The departure of Joel Fitzgibbon from the Australian Forests Products Association this week will leave a huge hole in the field of forestry advocacy.
Mr Fitzgibbon served as Minister for Agriculture, Fisheries and Forestry in 2013 and was the co-chair of the Federal Parliament’s Friends of Forest Industries Group, a position he held for seven years.
“During that time, I observed an industry which is passionate about the role it can play in climate mitigation, building our regional communities by providing meaningful and secure jobs and delivering the millions of fibre-based products we often take for granted,” he said.
He joined the AFPA Board in 2022 as an independent non-executive director.
He went on to chair the AFPA board and serve a term as acting CEO after the departure of Ross Hampton.
His connections with governments of both persuasions were vital in his negotiations on behalf of the timber industry.
But he didn’t play favourites, regularly taking aim at both sides of politics in defence of the timber industry.
Only late last year he was blasting former Victorian Premier Daniel Andrews and those he saw as green ideologues for their opposition to the native forestry sector and denying the role the sector makes in fighting climate change.
“Those who push fiction over facts.
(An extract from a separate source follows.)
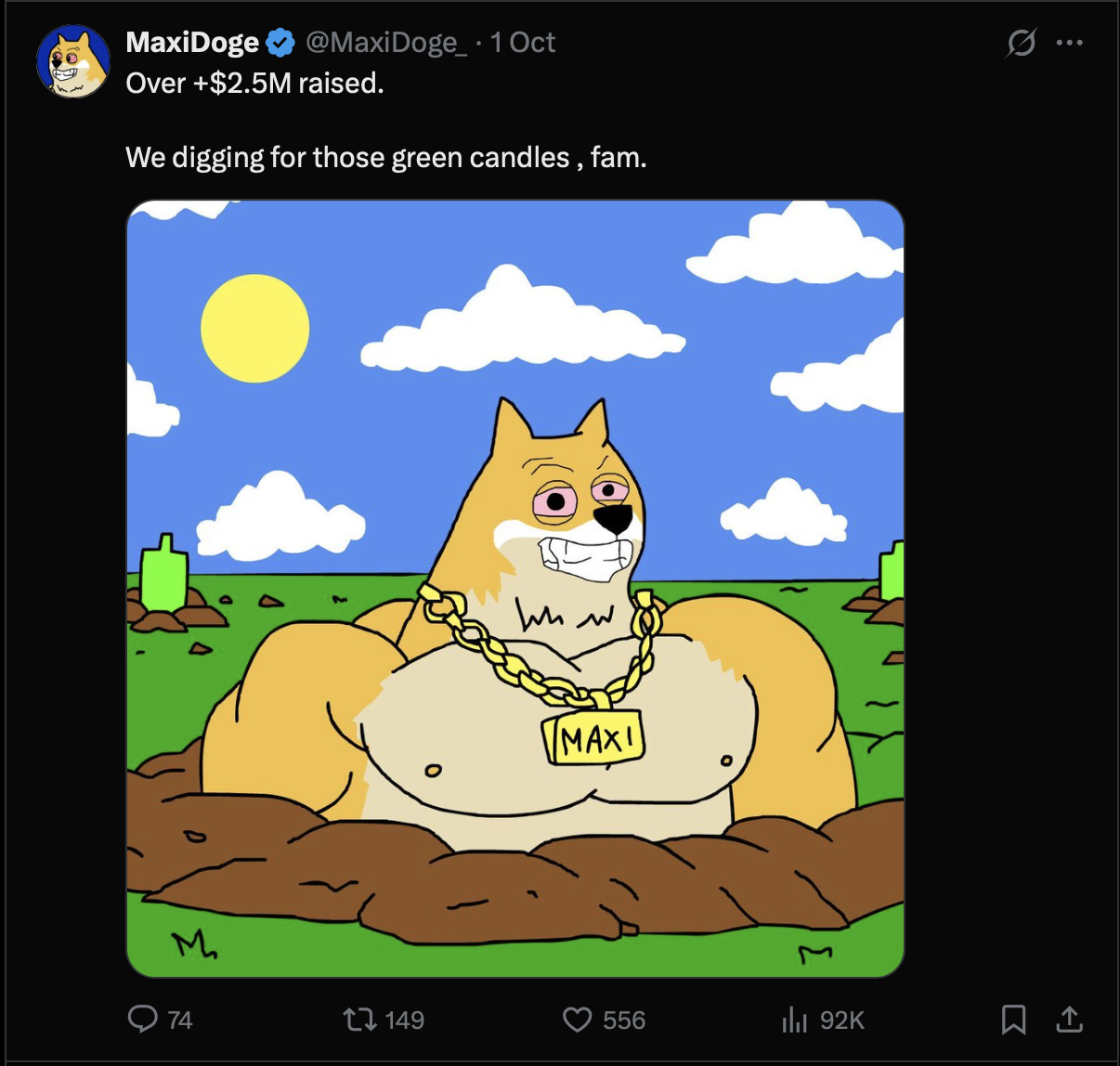Enlarge the muscular doge cartoon image
The image size is (1120, 1066).
[x=515, y=589]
Those who misrepresent science and physics to achieve their jobs and value-destroying objectives,” he told a recent Australian and New Zealand Institute of Foresters conference.
Mr Fitzgibbon was a true friend of the forestry industry, and it is to be hoped his passion and advocacy will not be lost.
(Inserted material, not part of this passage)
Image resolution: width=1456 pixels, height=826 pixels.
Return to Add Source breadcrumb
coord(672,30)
Meanwhile, the current situation in Tasmania, where the future of the State’s minority Liberal government is on a knife-edge, after a key independent warned he would move a no-confidence motion unless his key demands were met, will be watched closely by the timber industry.
Premier Jeremy Rockliff is sticking by the ultimatum rejected by two independent MPs – John Tucker and Lara Alexander – to support his government or face an election.
But Mr Tucker has indicated a willingness to negotiate a new deal to prop-up the Rockliff government.
However, he warned Mr Rockliff, Australia’s only Liberal Premier, he would need to drop demands the two ex-Liberal independents agree not to vote for non-government amendments and motions.
Ms Alexander has already indicated she will not tolerate being bound to only support government-backed motions and amendments.
Talks are expected to continue today.
While Labor in Tasmania has been able to hold the Greens and their demand for an end to native timber logging in that State at bay, the promise of electoral success may see the two draw closer.
And in timber terms, that cannot be a good thing.